'A landmark moment for the field': FDA approves first-ever gene therapy for inherited deafness

The U.S. Food and Drug Administration (FDA) has approved the first-ever gene therapy for inherited deafness.

The therapy, called Otarmeni, is approved to treat a form of hearing loss caused by mutations in the OTOF gene, which codes for a protein called otoferlin. Cells in the inner ear need otoferlin to translate vibrations into signals that can be interpreted by the brain. When people carry two defective copies of the OTOF gene — one from each parent — this line of communication between the inner ear and brain is cut, resulting in severe-to-profound hearing loss.

Otarmeni is a one-time treatment that uses harmless viruses to deliver working copies of OTOF into the ear. In a trial including 20 participants, 16 showed improved hearing within six months, and one additional person showed improvement within a year of treatment.

Some participants improved to the point that they could hear whispers, while all the participants who responded to the therapy reached a level of hearing that does not typically require cochlear implantation — meaning the use of a device to bypass the inner ear and restore some hearing. Many people with this form of hearing loss get cochlear implants, but the implants don't perfectly replicate natural hearing and require maintenance over time.

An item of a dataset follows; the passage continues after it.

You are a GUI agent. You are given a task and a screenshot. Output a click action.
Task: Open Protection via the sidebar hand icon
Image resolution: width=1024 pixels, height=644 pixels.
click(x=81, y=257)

Based on the trial results, Otarmeni was approved for both children and adults with OTOF-related hearing loss, the therapy's maker Regeneron announced Thursday (April 23). The company has said that the treatment itself will be free to patients in the U.S., not including out-of-pocket administration costs that might be dictated by a patient's doctor and insurance.

"The FDA approval of this gene therapy is a landmark moment for the field and, most importantly, for patients," said Zheng-Yi Chen, an associate scientist at the Eaton-Peabody Laboratories at Mass Eye and Ear and an associate professor at Harvard Medical School. Chen has been involved in a trial of a similar gene therapy for OTOF-related deafness in China.

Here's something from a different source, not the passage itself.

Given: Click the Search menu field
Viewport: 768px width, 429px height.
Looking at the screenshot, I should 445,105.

Chen said the data from the trial "convincingly demonstrate both safety and efficacy." The approval process was very fast, he added, taking less than three years from when the first patient was dosed in 2023. (Otarmeni was approved through a special FDA "fast track" process, in part because there were no existing treatments for OTOF-related hearing loss that address its underlying cause.)

The speed "underscores both the robust clinical results and the urgent, unmet medical need for children with OTOF-mediated congenital hearing loss," Chen told Live Science. "We are incredibly encouraged by this milestone, which will serve as a catalyst to accelerate the development of future genetic therapies for hearing loss."

OTOF-related hearing loss affects about 50 newborns per year in the U.S. The new therapy is approved for those with two defective copies of the OTOF gene and no history of using a cochlear implant in the ear intended for treatment. Installing these implants damages the inner ear, so a gene therapy is unlikely to work; but those who have only one cochlear implant can get the gene therapy in the opposite ear.

Patients seeking the therapy must also have intact outer hair cells, which are special cells in the ear that act as amplifiers, increasing the movement of the eardrum in response to sound.

An international trial testing Otarmeni is still ongoing and is recruiting children under 18 in the U.S., United Kingdom, Spain, Germany and Japan.

"I've witnessed firsthand my trial participant responding to their mother’s voice, dancing to music and interacting with the world, and these moments are now possible for more children born with this specific form of hearing loss," Dr. A. Eliot Shearer, an otolaryngologist at Boston Children’s Hospital, associate professor at Harvard Medical School and trial runner, said in the Regeneron statement.